— TASK DESCRIPTION —
Return every line below that contains the string "Where", copied in full.

— ENTRIES PROVIDED —
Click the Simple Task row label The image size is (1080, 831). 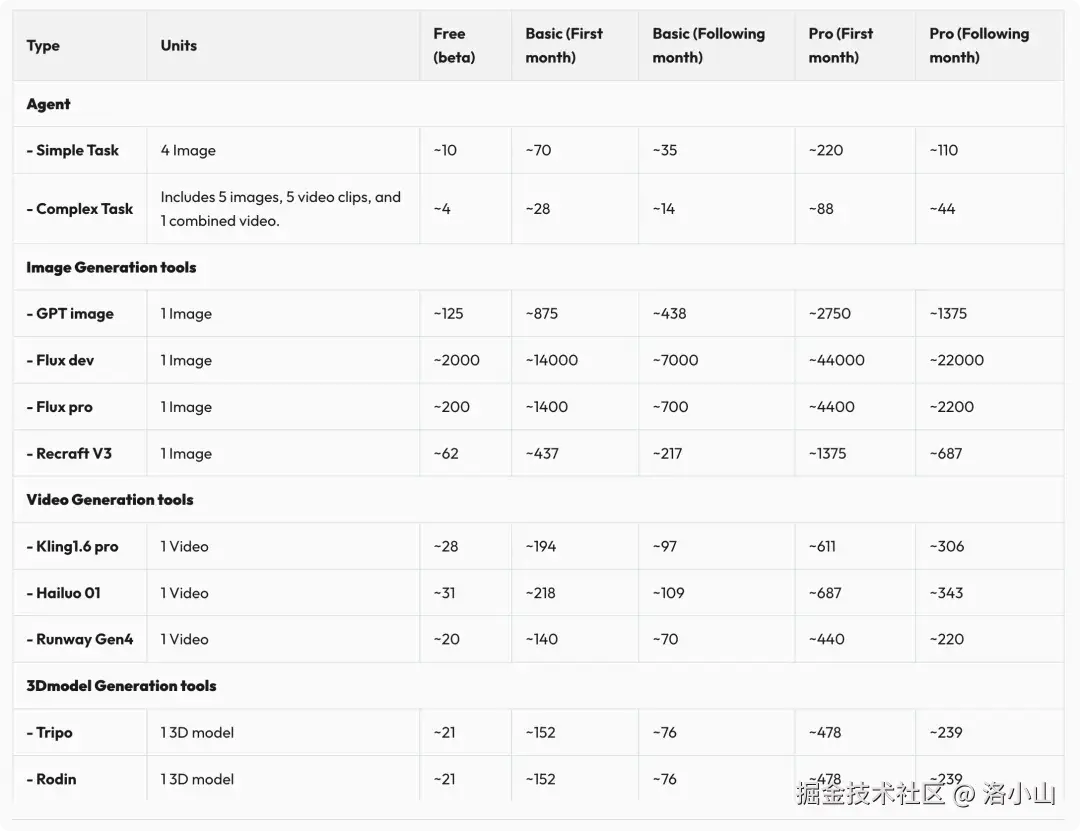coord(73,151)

==

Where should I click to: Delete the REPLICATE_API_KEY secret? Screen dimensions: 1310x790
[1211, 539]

==

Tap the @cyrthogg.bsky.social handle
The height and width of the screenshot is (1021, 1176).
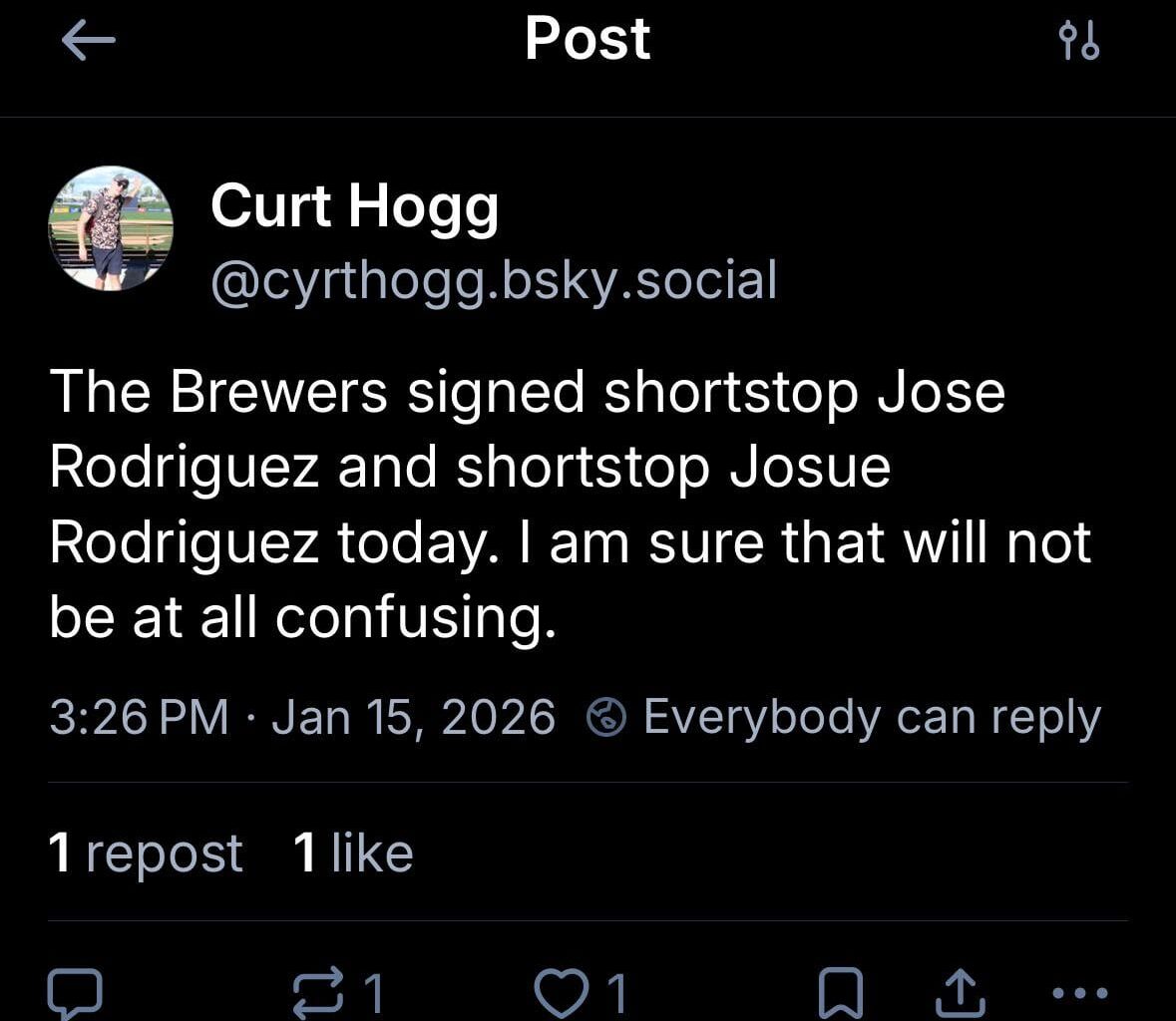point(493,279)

— CORRECT OUTPUT —
Where should I click to: Delete the REPLICATE_API_KEY secret? Screen dimensions: 1310x790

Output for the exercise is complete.